Automattic / kue

Kue is a priority job queue backed by redis, built for node.js.
http://automattic.github.io/kue
MIT License
9.46k stars 867 forks source link

Inconsistencies in job's state #1204

Open finalclass opened 5 years ago

finalclass commented 5 years ago

kue version: 0.11.6

I'm experiencing a weird phenomena with some of our jobs. I have jobs in {q}:jobs:active ZSET that have their state set to failed. I've tried to figure out how this is possible but I couldn't. My first suspect was that there was some external restart of the process during the job.state() function but the MUTLI is used there so it shouldn't cause any inconsistencies.

There is this queue.checkActiveJobTtl() mechanism that runs every second and in our case on some events we have a lot of these inconsistent jobs and these get processed every second which is causing an unnecessary load on our servers.

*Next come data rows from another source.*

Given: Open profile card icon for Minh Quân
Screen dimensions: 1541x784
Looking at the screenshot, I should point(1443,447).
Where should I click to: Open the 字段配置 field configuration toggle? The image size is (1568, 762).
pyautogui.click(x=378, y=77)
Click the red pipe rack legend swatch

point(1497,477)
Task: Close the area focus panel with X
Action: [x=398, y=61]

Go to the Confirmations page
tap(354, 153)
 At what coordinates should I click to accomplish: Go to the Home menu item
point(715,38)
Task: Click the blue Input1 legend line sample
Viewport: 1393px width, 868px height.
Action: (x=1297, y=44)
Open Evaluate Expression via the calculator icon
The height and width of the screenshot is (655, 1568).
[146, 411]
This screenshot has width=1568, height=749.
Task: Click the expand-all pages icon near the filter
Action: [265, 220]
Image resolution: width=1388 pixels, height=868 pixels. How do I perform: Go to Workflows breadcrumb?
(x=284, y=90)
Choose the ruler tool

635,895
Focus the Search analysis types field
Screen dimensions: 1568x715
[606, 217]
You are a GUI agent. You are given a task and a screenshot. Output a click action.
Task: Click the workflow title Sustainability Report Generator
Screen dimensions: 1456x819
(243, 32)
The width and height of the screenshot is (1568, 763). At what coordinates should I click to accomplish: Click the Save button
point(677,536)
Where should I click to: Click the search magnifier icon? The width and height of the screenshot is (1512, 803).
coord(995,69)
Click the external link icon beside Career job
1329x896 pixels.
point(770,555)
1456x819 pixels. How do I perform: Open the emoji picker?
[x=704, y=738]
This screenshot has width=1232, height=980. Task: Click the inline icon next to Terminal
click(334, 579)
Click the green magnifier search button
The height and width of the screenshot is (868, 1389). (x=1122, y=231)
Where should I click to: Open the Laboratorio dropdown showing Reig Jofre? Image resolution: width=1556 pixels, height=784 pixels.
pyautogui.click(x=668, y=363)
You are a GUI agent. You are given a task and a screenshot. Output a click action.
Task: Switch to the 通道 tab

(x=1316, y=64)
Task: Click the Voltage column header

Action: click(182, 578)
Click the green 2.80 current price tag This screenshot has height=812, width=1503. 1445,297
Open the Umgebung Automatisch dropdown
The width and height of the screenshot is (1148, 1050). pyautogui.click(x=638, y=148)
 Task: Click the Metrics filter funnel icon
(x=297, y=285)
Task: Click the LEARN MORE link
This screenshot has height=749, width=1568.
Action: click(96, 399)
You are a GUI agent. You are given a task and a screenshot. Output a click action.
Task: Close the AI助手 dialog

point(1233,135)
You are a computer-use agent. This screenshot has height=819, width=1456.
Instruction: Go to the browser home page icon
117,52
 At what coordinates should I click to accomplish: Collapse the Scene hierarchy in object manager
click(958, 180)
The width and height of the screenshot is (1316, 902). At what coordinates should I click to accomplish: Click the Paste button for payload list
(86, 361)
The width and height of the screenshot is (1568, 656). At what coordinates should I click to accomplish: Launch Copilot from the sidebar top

The simplest solution would be to add:

job._state = 'active';

here: https://github.com/Automattic/kue/blob/master/lib/kue.js#L245 however on one server I've noticed that we have inconsistency with jobs in the "incative" box (these are in inactive ZSET but their state is set to "failed")

finalclass commented 5 years ago

Finally I know what's the problem.

So it's the refreshTtl function that is putting these jobs back to active list: https://github.com/Automattic/kue/blob/master/lib/queue/job.js#L346

This refreshTtl function is called when progress is set. The thing is that we don't always wait for the progress callback to be called

So from time to time, a job finishes but later the progress (thus refreshTtl) runs and it adds the job back to active zset.

finalclass commented 5 years ago

Unfortunately refreshTtl and Job.prototype.progress do not accept callbacks so it's impossible to fix it on our side.